None of the pictures should appear; the lines from the line containing "This screenshot has height=1813, width=538." through the last line of the listing must be repeated exactly.

::: Given data

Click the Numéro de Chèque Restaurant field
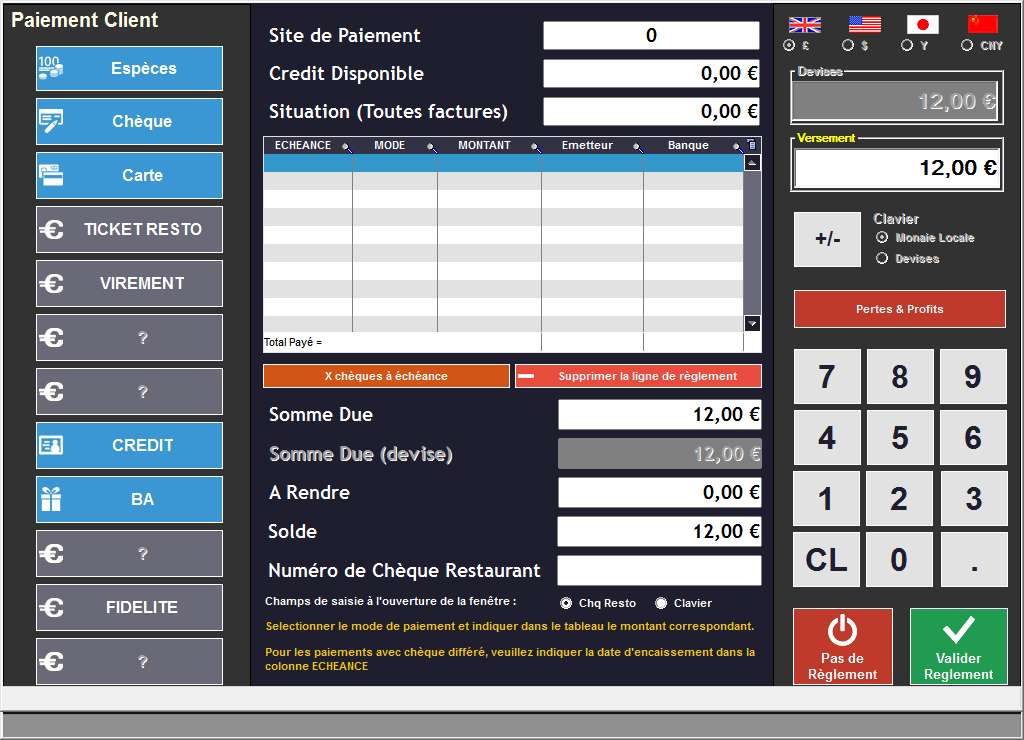Screen dimensions: 1024x740 pyautogui.click(x=659, y=571)
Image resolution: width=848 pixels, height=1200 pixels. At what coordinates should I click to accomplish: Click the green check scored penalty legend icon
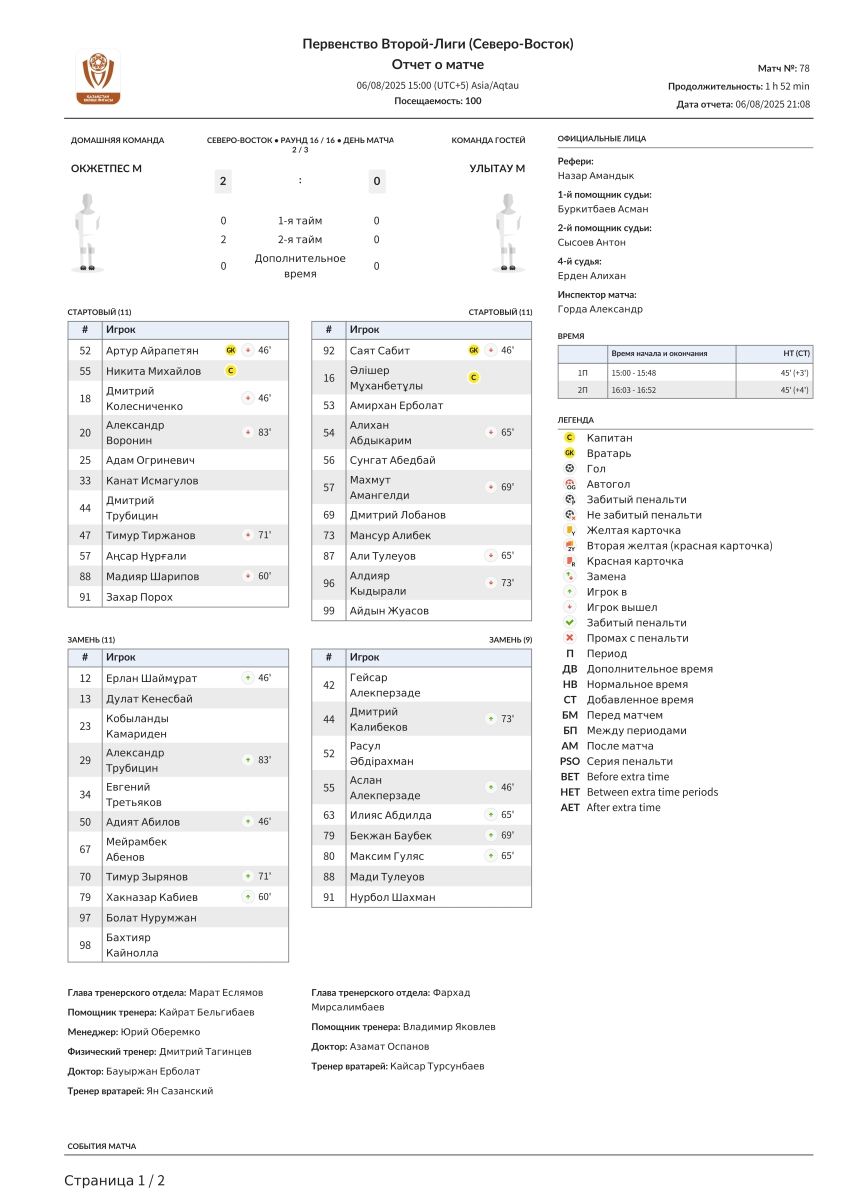[569, 623]
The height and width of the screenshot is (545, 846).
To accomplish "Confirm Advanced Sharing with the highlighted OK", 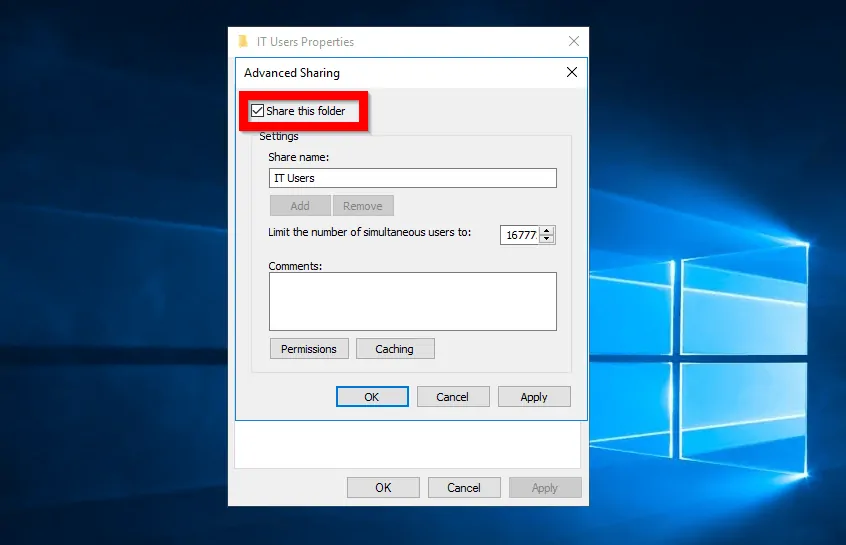I will pyautogui.click(x=372, y=397).
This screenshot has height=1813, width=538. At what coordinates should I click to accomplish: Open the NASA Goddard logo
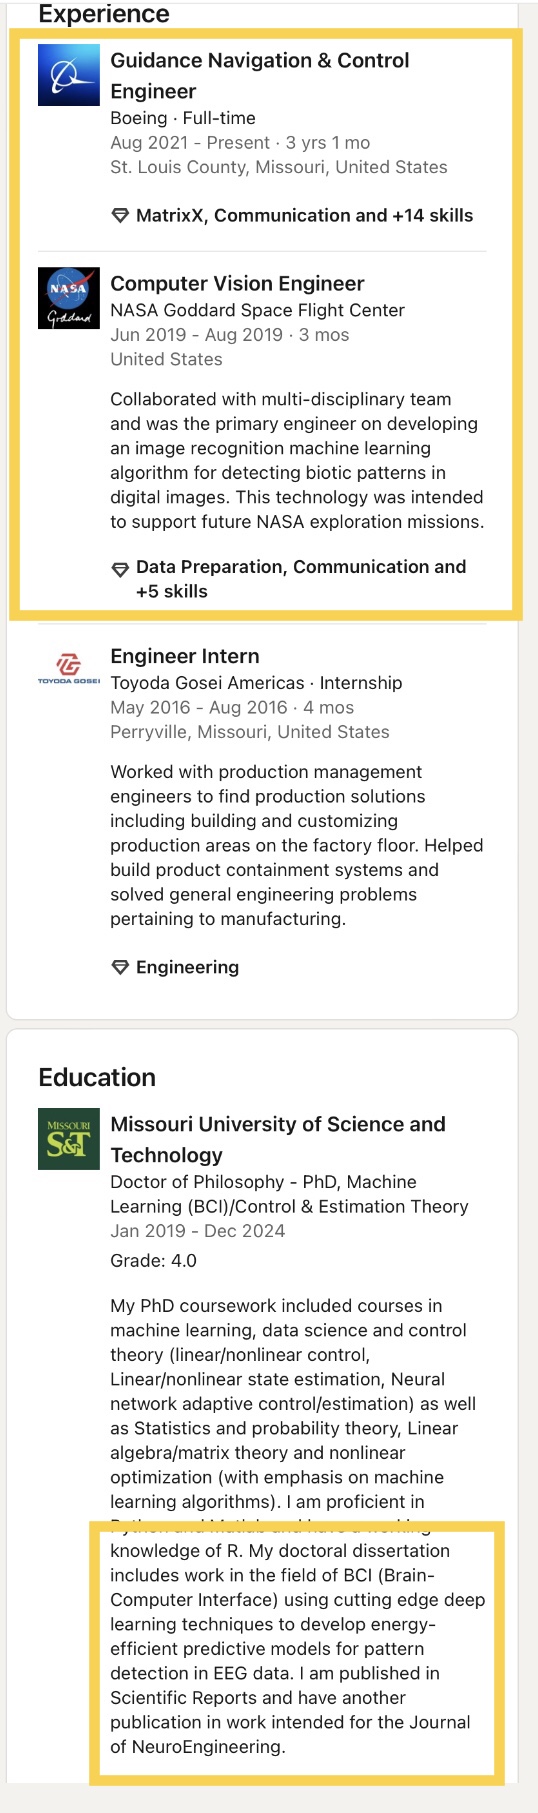(69, 298)
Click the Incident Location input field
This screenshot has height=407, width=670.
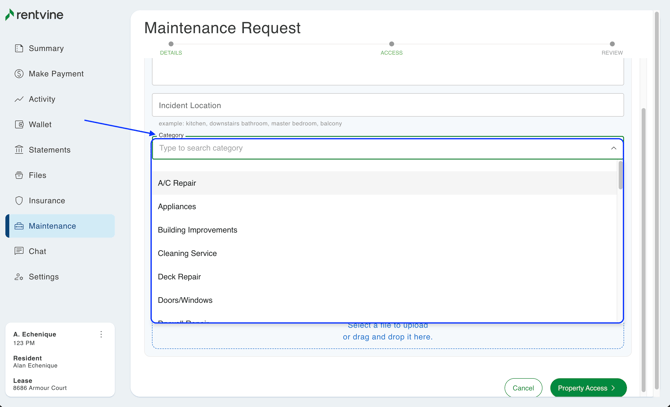click(387, 105)
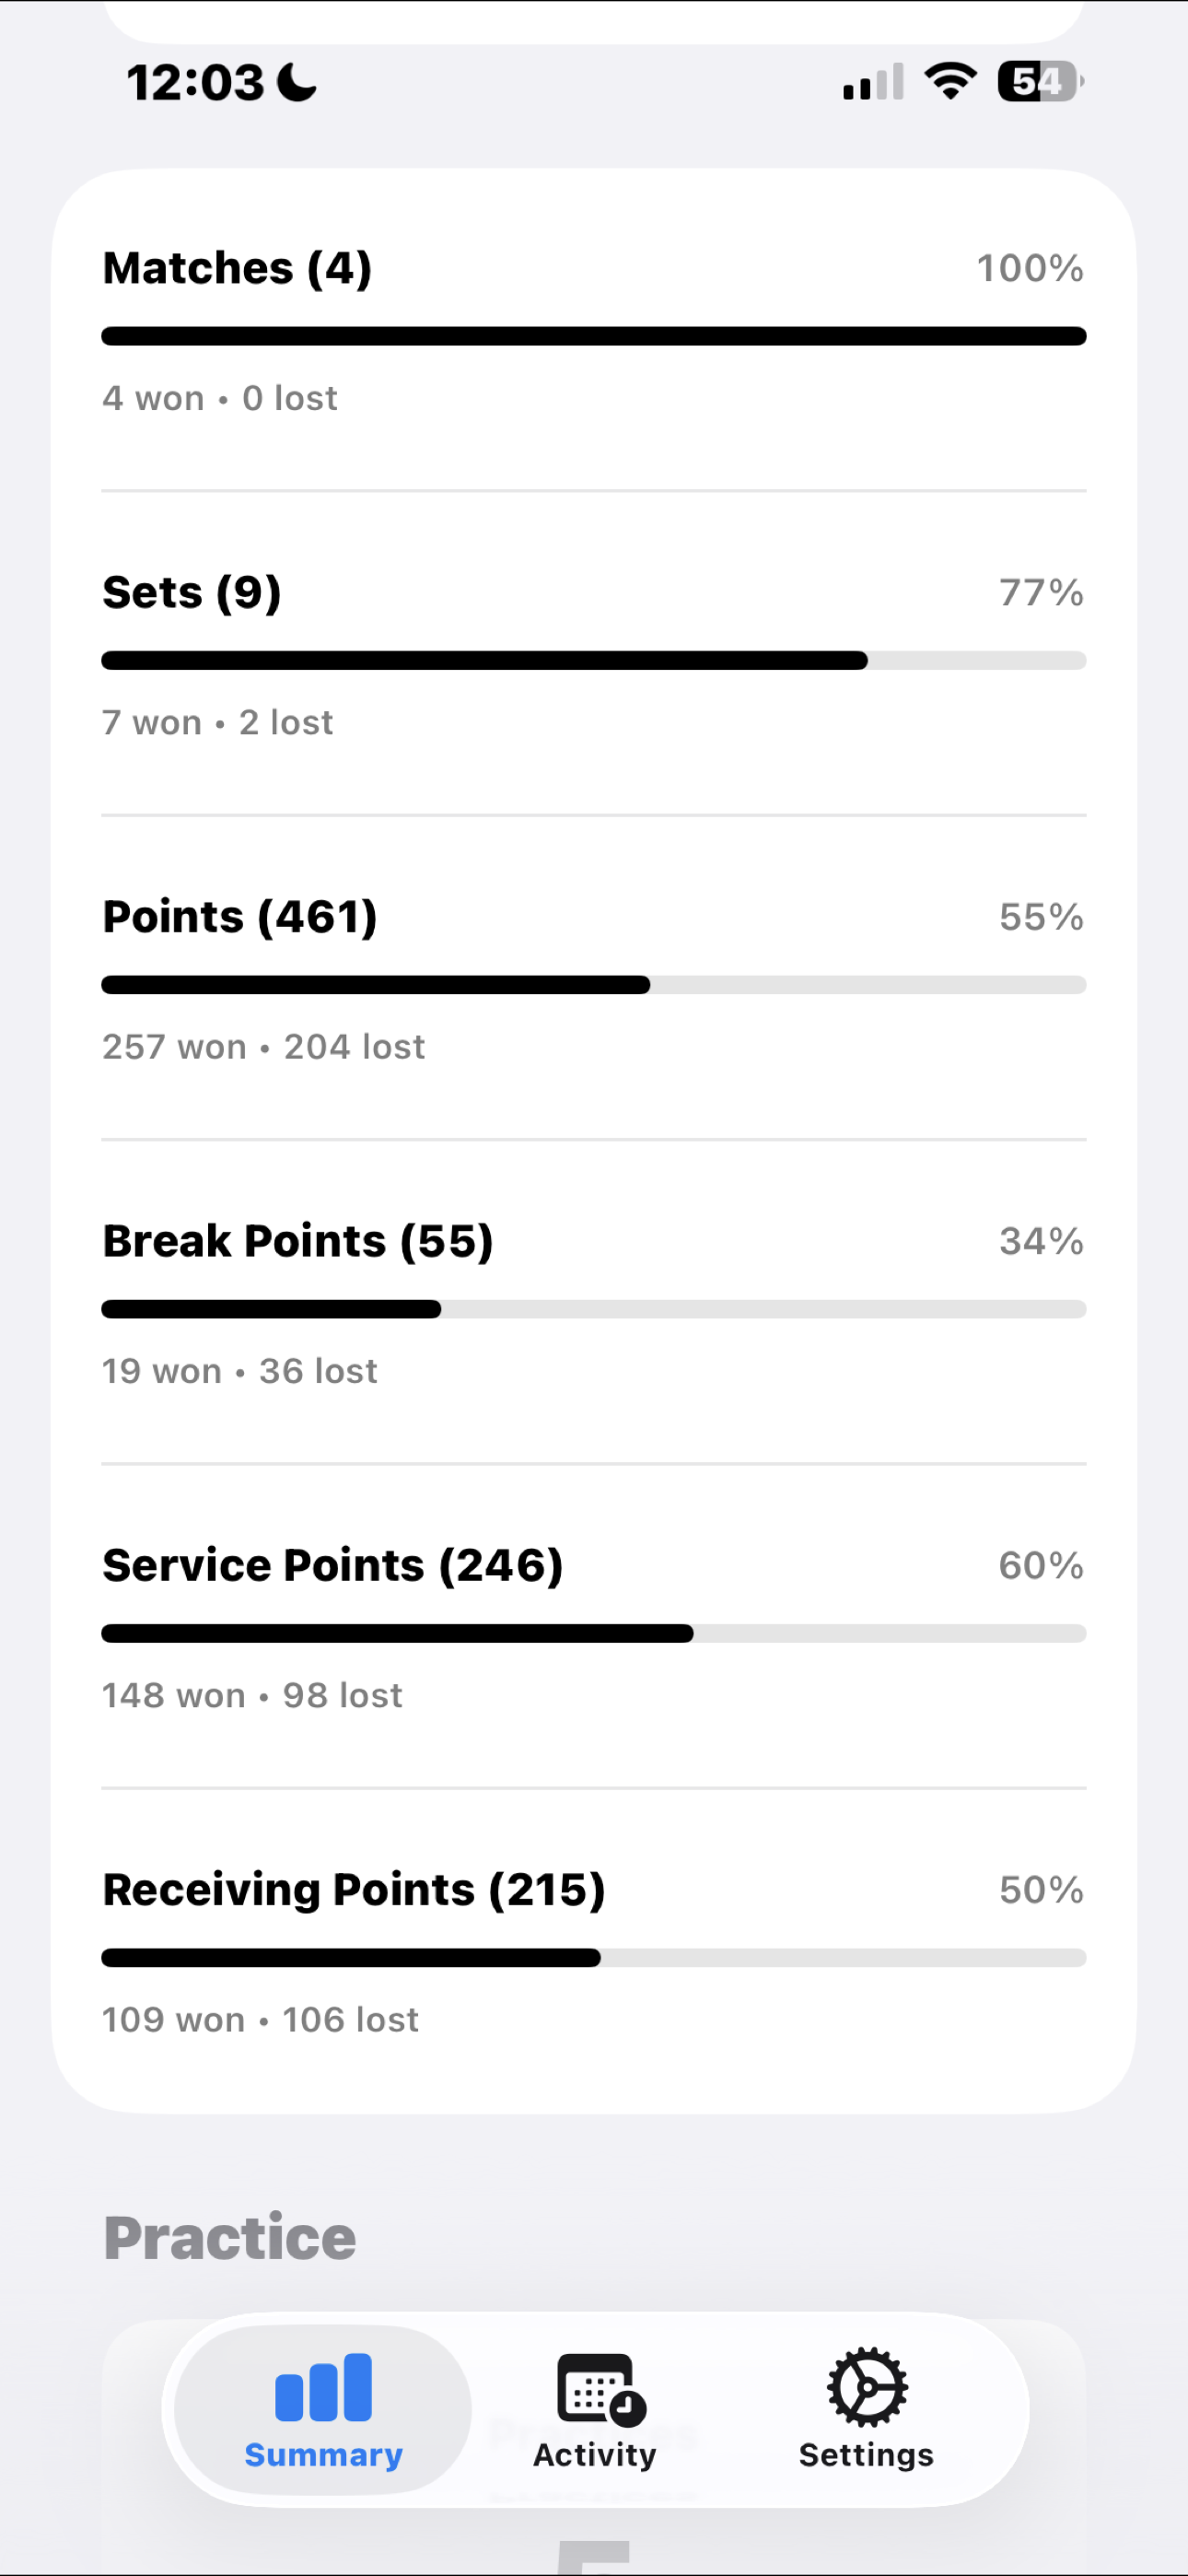Tap the 77% sets win percentage
This screenshot has width=1188, height=2576.
[x=1041, y=592]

::::::

> **Solution below**:
This screenshot has height=1813, width=538. At what coordinates should I click to accomplish: Open the NASA Goddard logo
(69, 298)
Click the Incident Location input field
This screenshot has height=407, width=670.
click(387, 105)
Tap the 77% sets win percentage
This screenshot has width=1188, height=2576.
[x=1041, y=592]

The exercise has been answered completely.